Rather than go on at length about this here, may I offer the two links below, which are densely-packed with practical, time-proven wisdom about these matters. These sites typify many such operations, which can be found easily enough with due diligence. Robert Denlinger and Dave Blume know their stuff from way back, are constant, practical (that word again) commercially-viable practioners of their craft, and are two of very many living proofs chugging quietly along in the undergrowth, out of the attention of big media, big biz and big politics, that another way is possible. Not only possible, but happening.
As a great bonus, from my personal viewpoint, Robert also protects his livestock, as I do on a much smaller scale (no wolves, bears or jackals in Britain, for the time being; back soon, I hope), with our wonderful, beloved shepherd dogs. Typically, Robert has recorded zero stock losses to predators since he got his first two shepherd dogs, the Kuvasz sisters Capella and Callisto, some years back.

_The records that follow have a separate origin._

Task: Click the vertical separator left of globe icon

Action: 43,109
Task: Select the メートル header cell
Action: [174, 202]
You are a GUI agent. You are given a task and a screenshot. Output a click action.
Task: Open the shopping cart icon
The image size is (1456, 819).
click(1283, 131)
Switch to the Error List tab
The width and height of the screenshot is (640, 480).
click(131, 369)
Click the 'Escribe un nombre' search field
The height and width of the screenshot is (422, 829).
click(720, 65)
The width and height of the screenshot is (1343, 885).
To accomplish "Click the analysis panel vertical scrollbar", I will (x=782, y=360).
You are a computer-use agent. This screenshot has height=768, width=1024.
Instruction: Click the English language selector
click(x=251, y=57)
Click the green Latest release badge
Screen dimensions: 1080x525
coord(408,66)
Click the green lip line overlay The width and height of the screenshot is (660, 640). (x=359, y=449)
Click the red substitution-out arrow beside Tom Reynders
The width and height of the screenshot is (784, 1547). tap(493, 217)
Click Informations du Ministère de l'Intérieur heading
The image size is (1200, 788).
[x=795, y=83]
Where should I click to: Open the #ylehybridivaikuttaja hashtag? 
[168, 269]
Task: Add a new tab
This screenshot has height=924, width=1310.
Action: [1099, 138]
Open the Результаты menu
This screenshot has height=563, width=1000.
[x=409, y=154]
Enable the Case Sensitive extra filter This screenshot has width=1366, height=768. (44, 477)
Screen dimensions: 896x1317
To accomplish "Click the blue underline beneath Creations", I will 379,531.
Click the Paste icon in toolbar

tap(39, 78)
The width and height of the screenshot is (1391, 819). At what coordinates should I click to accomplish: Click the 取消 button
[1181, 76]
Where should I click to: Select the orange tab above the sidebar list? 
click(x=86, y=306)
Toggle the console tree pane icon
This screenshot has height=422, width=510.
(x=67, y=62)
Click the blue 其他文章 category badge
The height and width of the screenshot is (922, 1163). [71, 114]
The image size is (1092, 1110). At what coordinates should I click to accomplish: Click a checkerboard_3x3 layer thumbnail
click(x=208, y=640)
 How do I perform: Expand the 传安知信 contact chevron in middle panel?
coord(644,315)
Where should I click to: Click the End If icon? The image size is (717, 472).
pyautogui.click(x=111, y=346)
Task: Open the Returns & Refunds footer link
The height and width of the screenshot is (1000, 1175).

http://www.permaculture.com/drupal/node/141
http://www.denstarfarm.us/
Incidentally, Dave Blume is FAMOUSLY very hot on farm-scale ethanol production for home use, as is Danny Day and the Eprida initiative. Google 'em!
Hwyl fawr (Cheers!), Rhisiart Gwilym
re-posted below
No-till? No plowing?
Around here in W. Ky we do a huge amount of no-till HOWEVER not all land and soil types are viable via no-till. So we have equipment that can do both..Planters ,etc.
However ,once more, we do use a large variety of tillage equipment. For instance subsoilers,chisel plows, paravanes , rolling harrows and more.
Creek bottom vs river bottom vs hill ground vs whatever. Each has a differing manner of cultivation and genetics as far as seed varieties and planting dates. It is very complex.
I rarely see a set of bottom plows here. Most are rusting away but there are surely large areas of the USA where no-till is impractical for some reason. Here we use it on hill ground else it would erode rapidly.
On flat ground or very low grades you don't have such problems.
Its not 'one size fits all'.
Speaking of 'plowing' is not very precise.
And you don't get rid of weeds by plowing. Also plowing , real plowing tends to leave a very large area of dry matter between the top of the soil and the subsoil. An area that prevents good water utilization and possible root penetration. More like a layer of insulation.
Chisel plowing is preferrable due to its not disturbing the surface of the soil but it takes an enormous amount of tractor power. Paravaning I have seen but am not that familiar with.